[Feature]
MalaJeans opened this issue · 2 comments
MalaJeans commented
hi,@yaoyaoding
Hidet is amazing and is learning from him recently.
Please there are some official tutorial for testing matrix multiplication with Hidet?Thank you!
yaoyaoding commented
Hi @MalaJeans,
There is not operator level benchmark suite in hidet for now.
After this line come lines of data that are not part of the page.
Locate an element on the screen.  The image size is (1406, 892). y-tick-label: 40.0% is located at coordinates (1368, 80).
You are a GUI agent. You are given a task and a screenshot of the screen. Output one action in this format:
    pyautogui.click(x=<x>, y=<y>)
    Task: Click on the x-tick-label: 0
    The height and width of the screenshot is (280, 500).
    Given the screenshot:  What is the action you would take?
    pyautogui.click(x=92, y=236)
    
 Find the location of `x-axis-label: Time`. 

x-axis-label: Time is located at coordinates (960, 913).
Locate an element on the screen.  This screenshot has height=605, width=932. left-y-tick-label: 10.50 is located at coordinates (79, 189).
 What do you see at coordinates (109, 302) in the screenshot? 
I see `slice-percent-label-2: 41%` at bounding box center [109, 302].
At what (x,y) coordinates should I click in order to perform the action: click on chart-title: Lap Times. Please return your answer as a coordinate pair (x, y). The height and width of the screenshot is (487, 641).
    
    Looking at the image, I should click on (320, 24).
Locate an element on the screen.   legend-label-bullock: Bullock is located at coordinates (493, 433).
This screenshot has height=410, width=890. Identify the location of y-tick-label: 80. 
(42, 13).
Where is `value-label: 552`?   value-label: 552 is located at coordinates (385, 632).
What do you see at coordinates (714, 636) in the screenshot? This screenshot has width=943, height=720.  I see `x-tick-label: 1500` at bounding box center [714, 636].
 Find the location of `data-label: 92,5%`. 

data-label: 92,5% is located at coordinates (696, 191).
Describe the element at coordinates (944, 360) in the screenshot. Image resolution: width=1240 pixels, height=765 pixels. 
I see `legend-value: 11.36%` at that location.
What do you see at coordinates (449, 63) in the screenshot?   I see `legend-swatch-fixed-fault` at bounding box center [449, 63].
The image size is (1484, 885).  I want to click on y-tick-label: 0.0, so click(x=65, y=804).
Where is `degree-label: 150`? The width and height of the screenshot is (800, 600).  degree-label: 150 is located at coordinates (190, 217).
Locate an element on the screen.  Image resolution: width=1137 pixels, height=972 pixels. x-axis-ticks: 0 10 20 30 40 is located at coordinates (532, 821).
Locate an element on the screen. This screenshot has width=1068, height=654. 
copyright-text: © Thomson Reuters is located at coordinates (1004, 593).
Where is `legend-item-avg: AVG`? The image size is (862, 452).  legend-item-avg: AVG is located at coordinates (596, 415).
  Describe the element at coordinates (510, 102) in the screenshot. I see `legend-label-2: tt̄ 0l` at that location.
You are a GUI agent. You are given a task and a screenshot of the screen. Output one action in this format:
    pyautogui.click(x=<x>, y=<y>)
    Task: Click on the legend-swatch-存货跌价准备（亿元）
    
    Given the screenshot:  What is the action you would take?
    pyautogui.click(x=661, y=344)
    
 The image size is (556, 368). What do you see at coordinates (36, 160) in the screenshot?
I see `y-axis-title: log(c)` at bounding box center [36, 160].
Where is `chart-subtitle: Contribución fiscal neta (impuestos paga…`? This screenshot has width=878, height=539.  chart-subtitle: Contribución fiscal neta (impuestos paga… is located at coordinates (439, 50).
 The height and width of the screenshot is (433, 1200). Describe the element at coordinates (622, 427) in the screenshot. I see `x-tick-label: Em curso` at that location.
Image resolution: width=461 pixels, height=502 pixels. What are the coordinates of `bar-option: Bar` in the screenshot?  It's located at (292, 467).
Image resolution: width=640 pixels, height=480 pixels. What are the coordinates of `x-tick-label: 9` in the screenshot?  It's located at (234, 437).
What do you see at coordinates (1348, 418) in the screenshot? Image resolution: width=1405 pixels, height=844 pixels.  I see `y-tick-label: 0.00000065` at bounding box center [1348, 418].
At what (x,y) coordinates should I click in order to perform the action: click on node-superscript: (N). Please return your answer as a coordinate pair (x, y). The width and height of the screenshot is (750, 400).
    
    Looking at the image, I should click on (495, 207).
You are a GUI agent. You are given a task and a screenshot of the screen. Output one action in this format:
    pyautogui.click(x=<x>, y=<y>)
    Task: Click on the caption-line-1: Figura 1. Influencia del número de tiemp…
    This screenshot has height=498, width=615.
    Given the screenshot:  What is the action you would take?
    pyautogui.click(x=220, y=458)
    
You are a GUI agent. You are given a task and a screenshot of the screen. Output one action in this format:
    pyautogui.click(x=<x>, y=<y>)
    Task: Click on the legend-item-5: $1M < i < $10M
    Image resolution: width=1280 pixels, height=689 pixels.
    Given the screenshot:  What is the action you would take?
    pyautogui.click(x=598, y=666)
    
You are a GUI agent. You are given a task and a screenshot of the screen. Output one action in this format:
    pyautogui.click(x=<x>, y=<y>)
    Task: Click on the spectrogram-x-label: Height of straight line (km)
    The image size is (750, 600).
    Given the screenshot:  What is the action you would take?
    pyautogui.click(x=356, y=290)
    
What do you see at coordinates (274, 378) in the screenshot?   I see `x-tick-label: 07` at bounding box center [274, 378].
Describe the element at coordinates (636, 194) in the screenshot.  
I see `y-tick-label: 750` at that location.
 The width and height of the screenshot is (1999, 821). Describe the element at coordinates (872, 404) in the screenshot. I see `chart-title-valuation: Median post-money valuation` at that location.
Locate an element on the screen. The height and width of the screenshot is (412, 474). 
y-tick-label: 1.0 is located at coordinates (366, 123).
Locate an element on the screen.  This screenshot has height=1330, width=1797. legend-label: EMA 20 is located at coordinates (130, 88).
For now, you can use the following script to benchmark the matrix multiplication kernel performance generated by hidet:
import hidet
import torch
import torch.backends.cuda
from hidet.graph.ops.definitions.matmul.matmul_f16 import matmul_f16
from hidet.graph.ops.definitions.matmul.batch_matmul import batch_matmul
def bench_matmul_f16():
hidet.option.cache_dir('./outs/cache') # see the cache for the generated kernels
hidet.option.search_space(2)
for (m, k, n) in [(1024, 1024, 1024), (1024, 768, 3072)]:
print('Benchmarking {} x {} x {}'.format(m, k, n))
aa = torch.randn(m, k, dtype=torch.float16, device='cuda')
bb = torch.randn(k, n, dtype=torch.float16, device='cuda')
print('torch: {:.3f} ms'.format(hidet.utils.benchmark_func(lambda: torch.matmul(aa, bb))))
a = hidet.symbol([m, k], dtype='float16', device='cuda')
b = hidet.symbol([k, n], dtype='float16', device='cuda')
c = matmul_f16(a, b)
print('hidet: {:.3f} ms'.format(c.op.latency()))
def bench_matmul_f32():
hidet.option.cache_dir('./outs/cache') # see the cache for the generated kernels
hidet.option.search_space(2)
torch.backends.cuda.matmul.allow_tf32 = True
for (m, k, n) in [(1024, 1024, 1024), (1024, 768, 3072)]:
print('Benchmarking {} x {} x {}'.format(m, k, n))
aa = torch.randn(m, k, dtype=torch.float32, device='cuda')
bb = torch.randn(k, n, dtype=torch.float32, device='cuda')
print('torch: {:.3f} ms'.format(hidet.utils.benchmark_func(lambda: torch.matmul(aa, bb))))
a = hidet.symbol([1, m, k], dtype='float32', device='cuda')
b = hidet.symbol([1, k, n], dtype='float32', device='cuda')
c = batch_matmul(a, b, mma='mma')
print('hidet: {:.3f} ms'.format(c.op.latency()))
def main():
print('float16')
bench_matmul_f16()
print()
print('float32')
bench_matmul_f32()
if __name__ == '__main__':
main()
On my workstation equipped with RTX 3090, I have got the following numbers:
float16
Benchmarking 1024 x 1024 x 1024
torch: 0.043 ms
hidet: 0.037 ms
Benchmarking 1024 x 768 x 3072
torch: 0.092 ms
hidet: 0.078 ms
float32
Benchmarking 1024 x 1024 x 1024
torch: 0.082 ms
hidet: 0.103 ms
Benchmarking 1024 x 768 x 3072
torch: 0.185 ms
hidet: 0.188 ms
(The pytorch uses cublas kernels, both hidet and pytorch used tensor core)
MalaJeans commented
hi, @yaoyaoding
Thank you for your busy reply.
I will have a try.